| Short problem |
Reproduce verbatim every line from the one containing "Click the Bill Blair display name" down to the final line of the items, including both of those lines.

— START Dataset rows —

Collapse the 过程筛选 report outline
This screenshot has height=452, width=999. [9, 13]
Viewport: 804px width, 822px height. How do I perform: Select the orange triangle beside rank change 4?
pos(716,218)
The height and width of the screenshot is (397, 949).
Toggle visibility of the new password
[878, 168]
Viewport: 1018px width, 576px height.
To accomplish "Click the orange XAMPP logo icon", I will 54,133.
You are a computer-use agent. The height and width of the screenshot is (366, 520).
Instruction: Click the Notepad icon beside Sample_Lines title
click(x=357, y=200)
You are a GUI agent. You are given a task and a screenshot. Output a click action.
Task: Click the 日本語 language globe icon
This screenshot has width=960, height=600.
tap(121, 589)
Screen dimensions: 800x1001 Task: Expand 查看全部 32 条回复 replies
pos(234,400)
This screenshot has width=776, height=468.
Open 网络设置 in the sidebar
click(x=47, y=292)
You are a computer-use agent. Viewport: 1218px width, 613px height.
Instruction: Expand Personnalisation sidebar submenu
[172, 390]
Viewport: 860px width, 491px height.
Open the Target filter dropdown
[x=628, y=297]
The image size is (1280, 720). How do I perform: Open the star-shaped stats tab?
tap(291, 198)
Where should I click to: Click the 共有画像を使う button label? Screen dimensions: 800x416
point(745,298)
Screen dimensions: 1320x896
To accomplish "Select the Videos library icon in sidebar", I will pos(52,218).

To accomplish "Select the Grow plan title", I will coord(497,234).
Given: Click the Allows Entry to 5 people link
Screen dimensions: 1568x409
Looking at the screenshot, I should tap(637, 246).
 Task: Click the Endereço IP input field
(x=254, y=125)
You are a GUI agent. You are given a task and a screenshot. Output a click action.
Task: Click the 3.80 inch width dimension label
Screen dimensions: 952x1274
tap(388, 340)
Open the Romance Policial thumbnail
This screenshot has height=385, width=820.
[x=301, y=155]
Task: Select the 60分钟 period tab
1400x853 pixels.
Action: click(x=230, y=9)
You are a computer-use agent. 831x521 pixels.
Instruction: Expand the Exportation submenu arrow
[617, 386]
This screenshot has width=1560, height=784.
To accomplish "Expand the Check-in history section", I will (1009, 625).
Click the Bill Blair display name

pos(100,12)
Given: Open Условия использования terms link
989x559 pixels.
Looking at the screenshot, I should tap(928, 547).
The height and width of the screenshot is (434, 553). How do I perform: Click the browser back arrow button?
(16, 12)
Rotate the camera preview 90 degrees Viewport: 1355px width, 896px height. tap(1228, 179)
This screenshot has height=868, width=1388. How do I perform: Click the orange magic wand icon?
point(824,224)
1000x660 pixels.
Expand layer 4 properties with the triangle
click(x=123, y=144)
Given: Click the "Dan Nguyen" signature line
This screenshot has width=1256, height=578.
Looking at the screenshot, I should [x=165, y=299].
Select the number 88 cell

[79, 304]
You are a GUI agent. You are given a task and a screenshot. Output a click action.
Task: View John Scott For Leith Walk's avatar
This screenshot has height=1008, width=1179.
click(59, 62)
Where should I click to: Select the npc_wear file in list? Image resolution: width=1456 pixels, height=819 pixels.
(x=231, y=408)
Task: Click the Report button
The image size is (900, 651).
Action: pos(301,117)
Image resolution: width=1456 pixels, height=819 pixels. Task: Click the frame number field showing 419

— END Dataset rows —

| Result of this exercise |
Click the Bill Blair display name

pos(100,12)
Given: Open Условия использования terms link
989x559 pixels.
Looking at the screenshot, I should tap(928, 547).
The height and width of the screenshot is (434, 553). How do I perform: Click the browser back arrow button?
(16, 12)
Rotate the camera preview 90 degrees Viewport: 1355px width, 896px height. tap(1228, 179)
This screenshot has height=868, width=1388. How do I perform: Click the orange magic wand icon?
point(824,224)
1000x660 pixels.
Expand layer 4 properties with the triangle
click(x=123, y=144)
Given: Click the "Dan Nguyen" signature line
This screenshot has width=1256, height=578.
Looking at the screenshot, I should [x=165, y=299].
Select the number 88 cell

[79, 304]
You are a GUI agent. You are given a task and a screenshot. Output a click action.
Task: View John Scott For Leith Walk's avatar
This screenshot has height=1008, width=1179.
click(59, 62)
Where should I click to: Select the npc_wear file in list? Image resolution: width=1456 pixels, height=819 pixels.
(x=231, y=408)
Task: Click the Report button
The image size is (900, 651).
Action: pos(301,117)
Image resolution: width=1456 pixels, height=819 pixels. Task: Click the frame number field showing 419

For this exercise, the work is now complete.